Druidry cannot be considered a religion that is practised only at certain times or festivals. Because it is essentially a celebration of life, all time not spent at public celebration could be considered as private practice. However, it is the depth of that practice that will differ and this will depend not only on an individual’s commitment to Druidry but also the Druid’s personal life. There are those within the tradition that have the time to immerse themselves fully and there are many others with work and family commitments that make time and opportunity limited.
However, life is cyclical and circumstances change, therefore the depth of private practice supports this. A mother whose life is wrapped around the bringing up of children will usually return to committed Druidic work once the children are more independent, until that time remaining content as a part of the Druid community if not a student of the mythology, theology and deeper practice.
A Druid’s practice is aimed at seeking to understand and achieve sacred relationship with nature and thus the gods. Belief implies blind faith and that is not the Druid way. Experience of sacred connection, wonder and understanding are the foundation stones of the tradition, not reliance of blind faith in something that one has not personally experienced or perceived.
All Druids, however, seek to connect with the same source – nature – and that source provides some common areas of understanding if not belief. The following points are therefore presented as statements of common Druidic understanding.
- Nature is considered to be unconditionally sacred and an expression or manifestation of deity and divinity.
- Everything exists as an interconnected web.
Although everything is interconnected, for many people that connection is not felt. They stand apart from the natural world and in many cases consider themselves superior to it. A Druid seeks to re-connect, use their senses and seek to develop them, open their spirit to the spirit that flows around them, to connect with that flow, that divine source. In other words, experience of the web is essential for honourable living.
All Druids honour the powers of nature, as environment (the Three Worlds of land, sea and sky), as ancestors (of our blood, of our history and land, of our mythology), as heritage and wisdom, and through reverence for the sacred and for deity.
What does this mean? In terms of an integrated system of belief and practice, Druids would be expected to :
- Respect the natural world (non-human), care for the environment, to study nature (from trees to winds).
- Respect human nature, work on their own intellectual and emotional development, care for the community, family and colleagues.

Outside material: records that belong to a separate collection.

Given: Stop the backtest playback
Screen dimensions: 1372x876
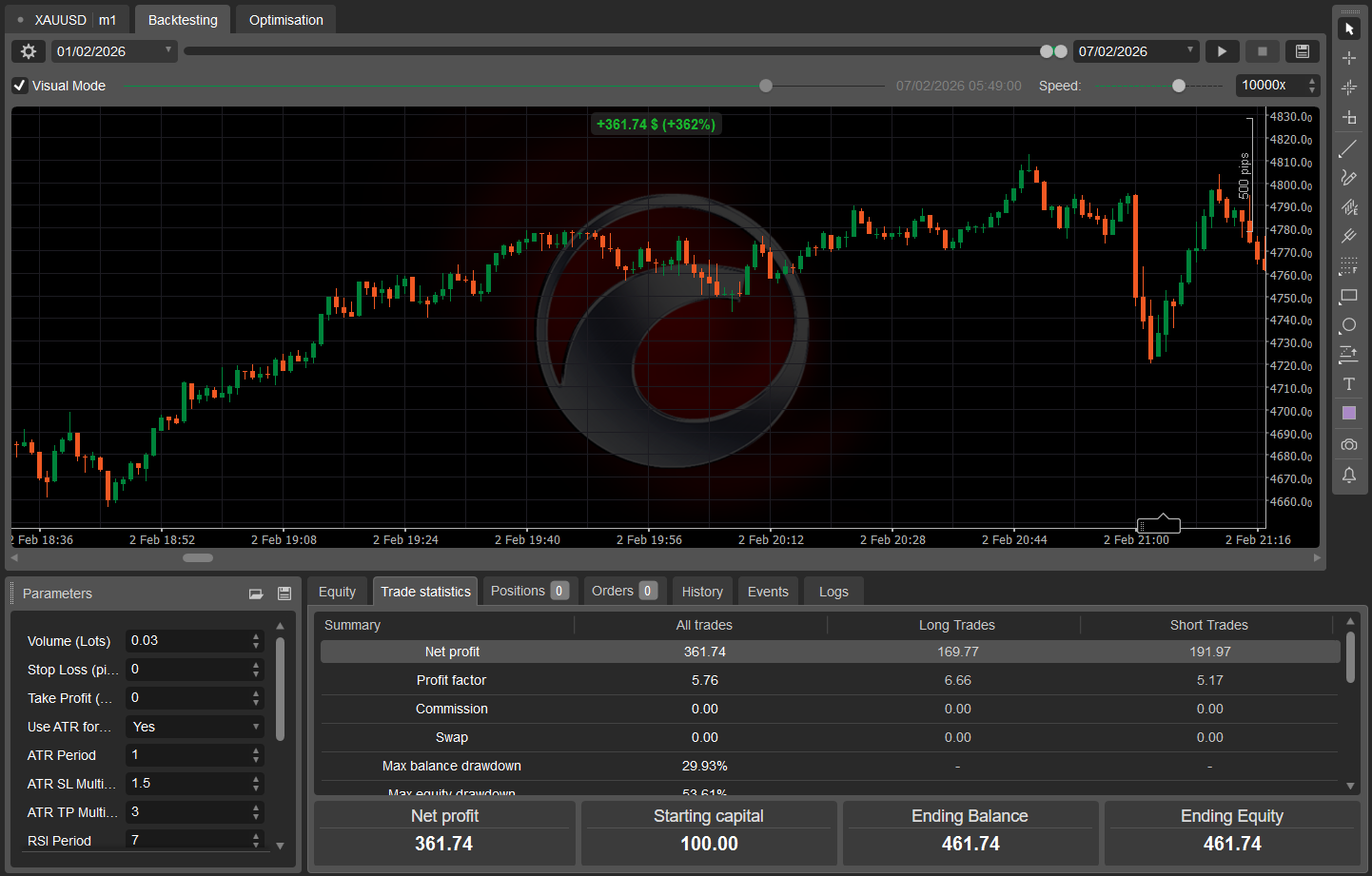Looking at the screenshot, I should (1263, 50).
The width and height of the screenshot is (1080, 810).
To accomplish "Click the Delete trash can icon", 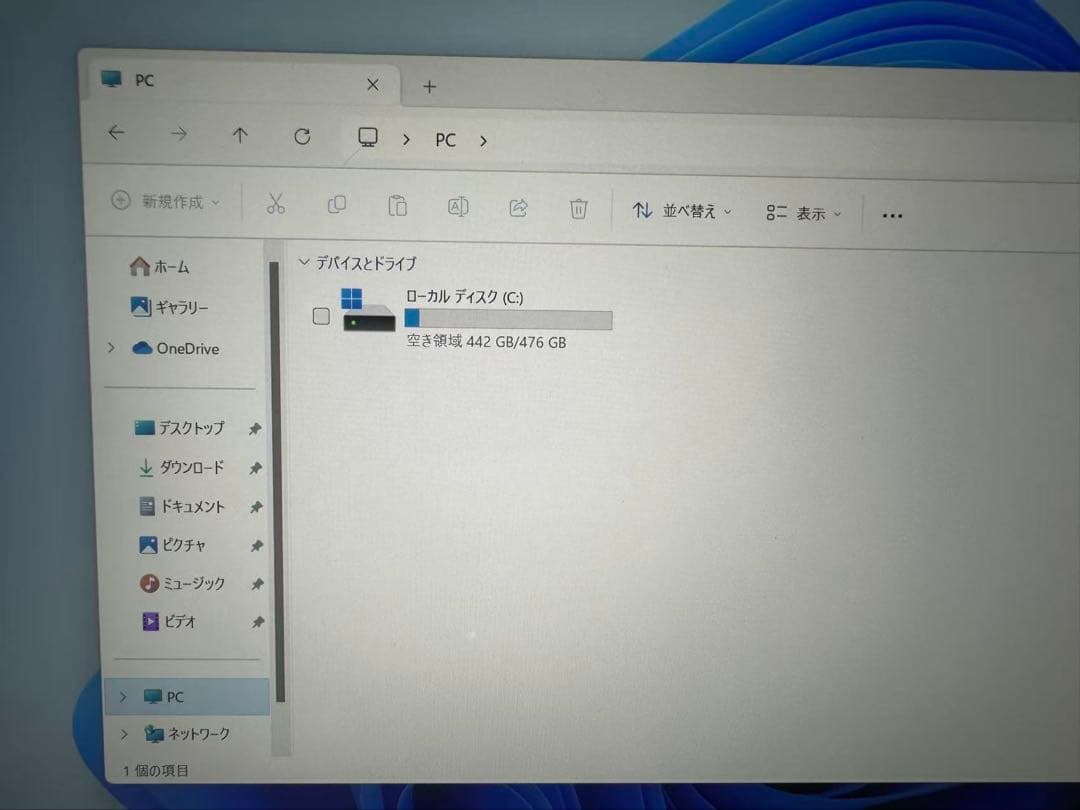I will [578, 209].
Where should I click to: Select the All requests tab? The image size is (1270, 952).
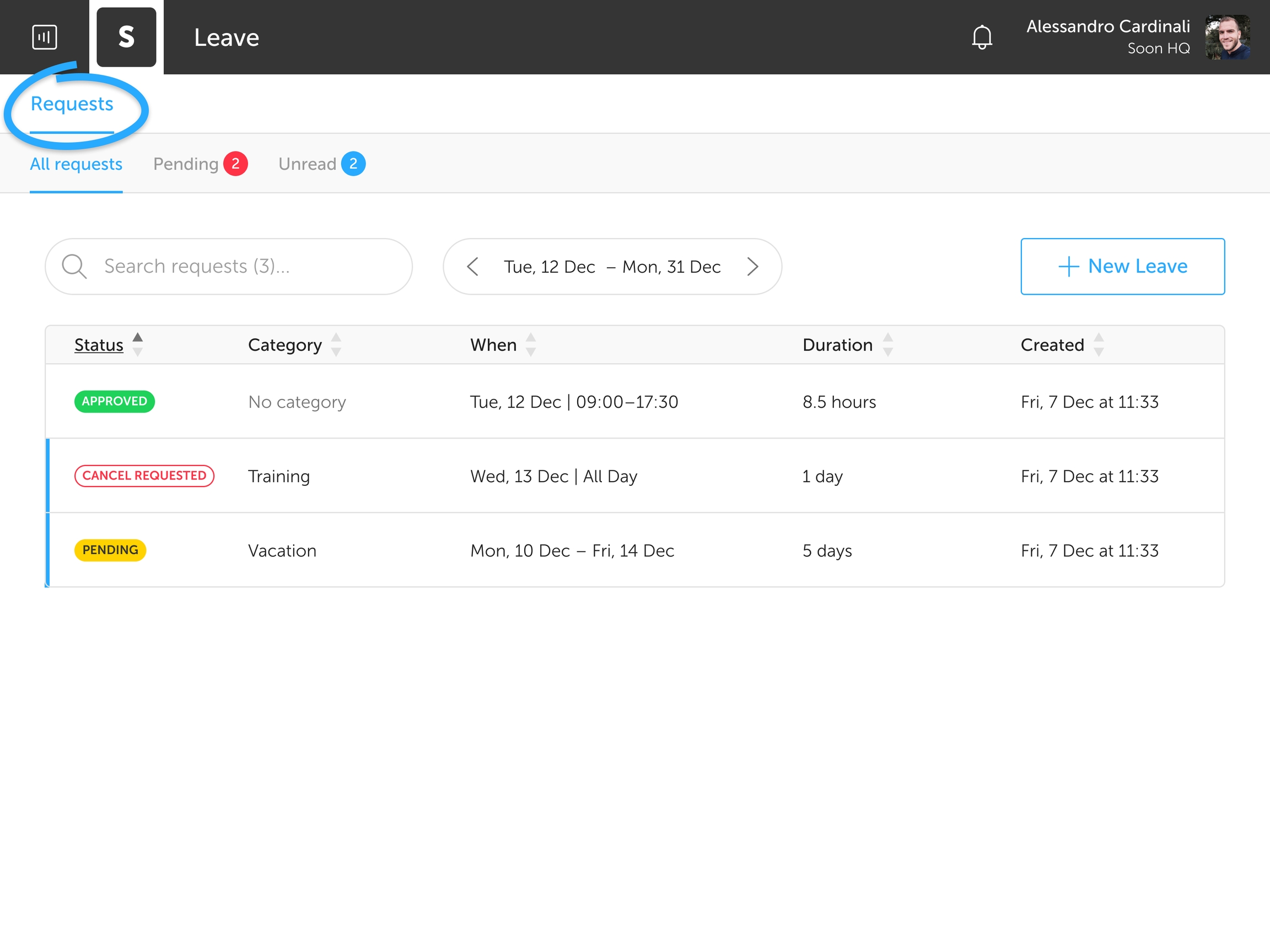tap(76, 164)
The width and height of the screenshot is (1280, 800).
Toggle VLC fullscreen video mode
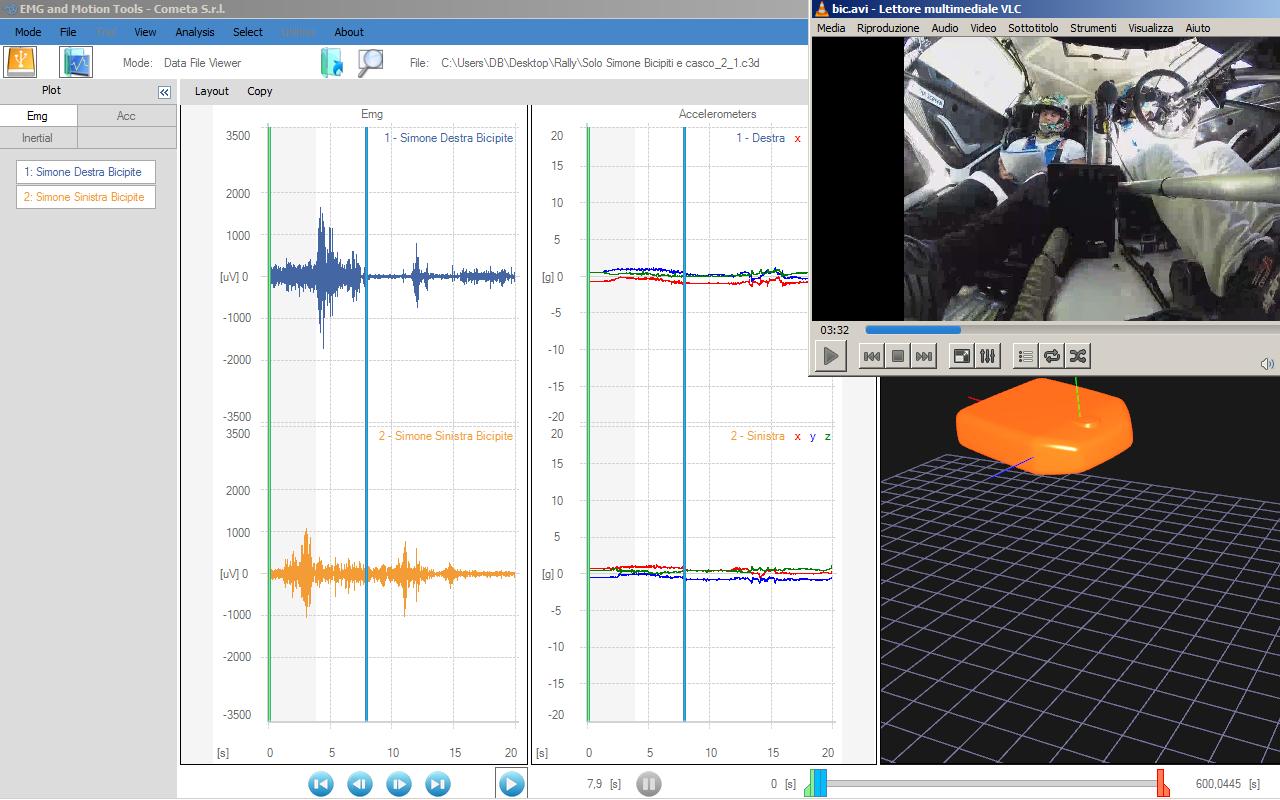tap(961, 356)
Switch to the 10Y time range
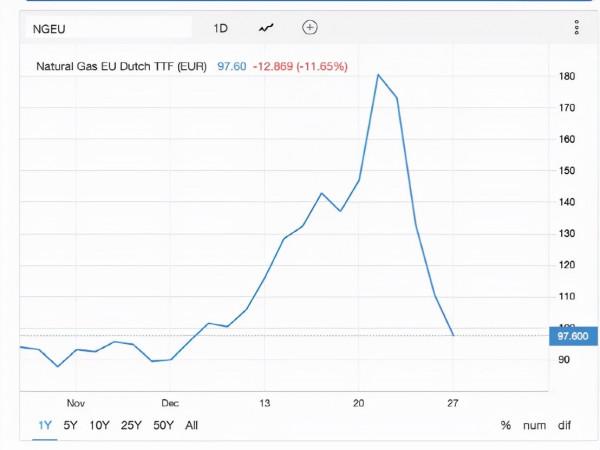 [100, 425]
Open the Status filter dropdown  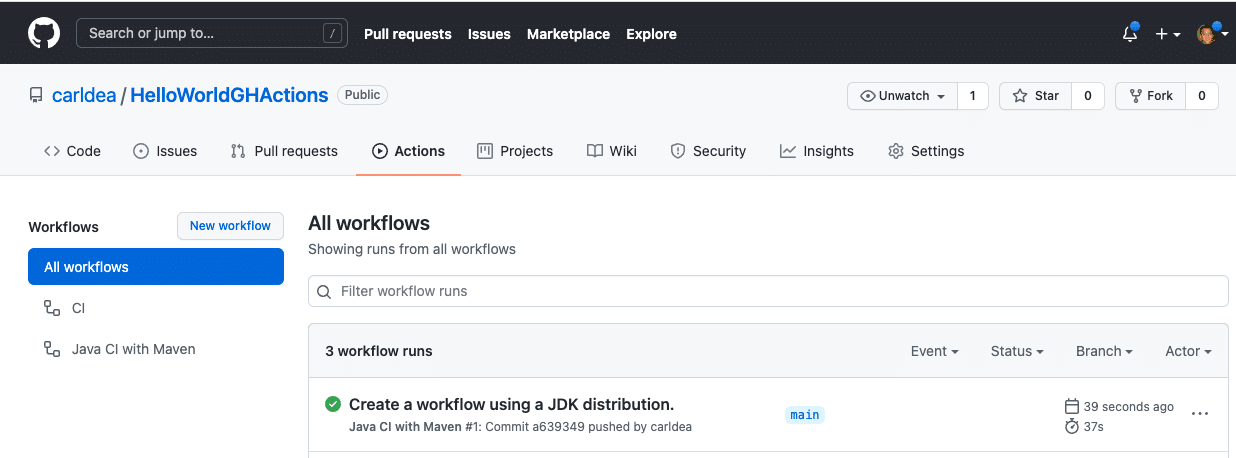click(1017, 351)
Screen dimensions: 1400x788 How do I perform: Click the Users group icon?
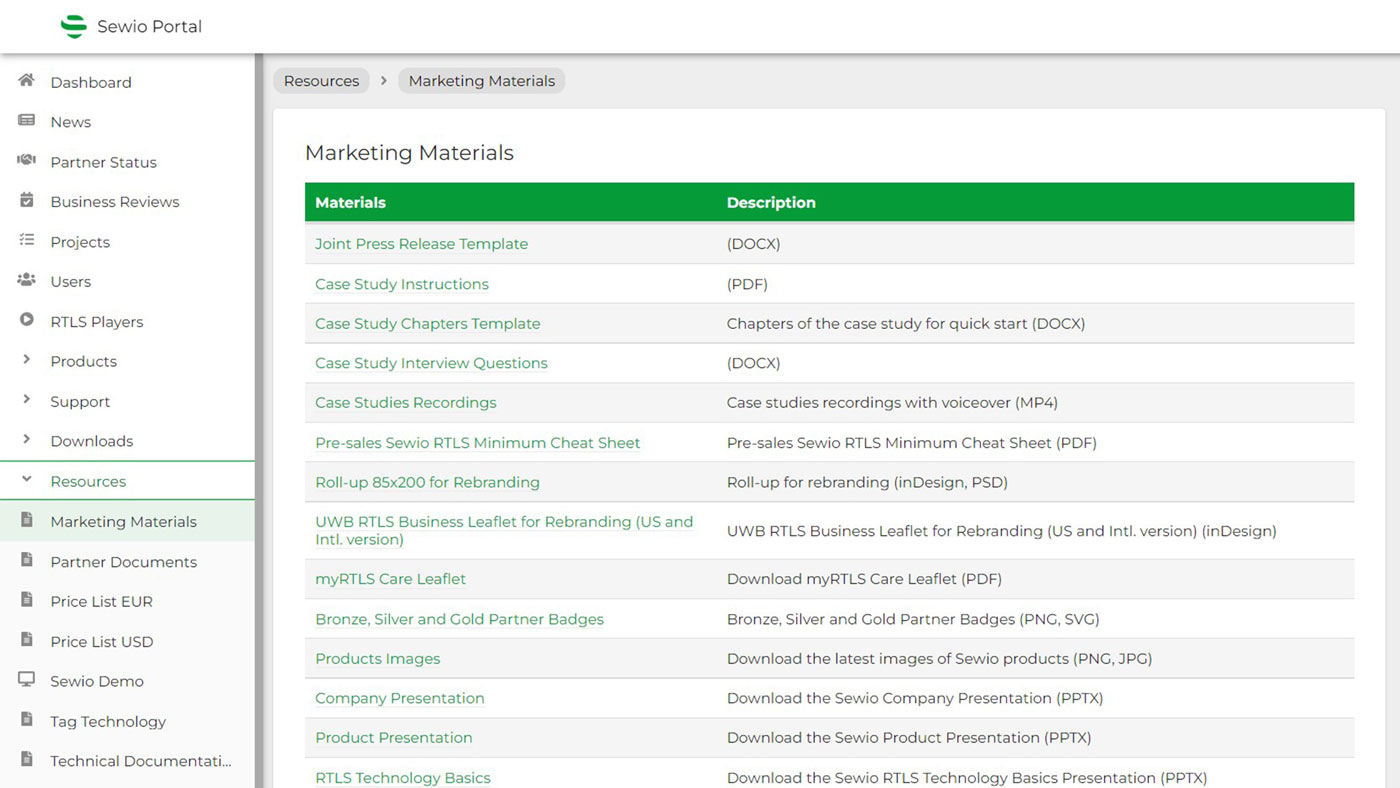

- Respect our history, learn about our heritage, ancestors, their stories, languages, ways of life.
- Respect the gods, the forces of nature that influence our worlds.
All these are religious tasks, performed not just as a way of serving the gods, ancestors or community, but as a way of connecting with the gods, seeking religiously meaningful and, at times, ecstatic union.
Because the gods are forces of nature and heritage, they exist within every aspect of nature. Instead of reaching to a single abstract concept of deity (a unique creative supernatural god), Druids find the divine through study, ritual, music, meditation, prayer, dance. In other words, by singing an old song, learning an old language, sitting by the grave of an ancestor or within an old stone circle, meditating in the rain, planting trees or tending the garden, the Druid opens his soul (mind, consciousness, heart) to connect with the forces of nature (gods) present and influential within that aspect of nature. He open his soul to his ancestors and the gods who guided them into sacred relationship, fulfilment and peace.
This is religious practice (seeking connection with deity, the sacred powers of existence) and is found within all Druidry, throughout the world.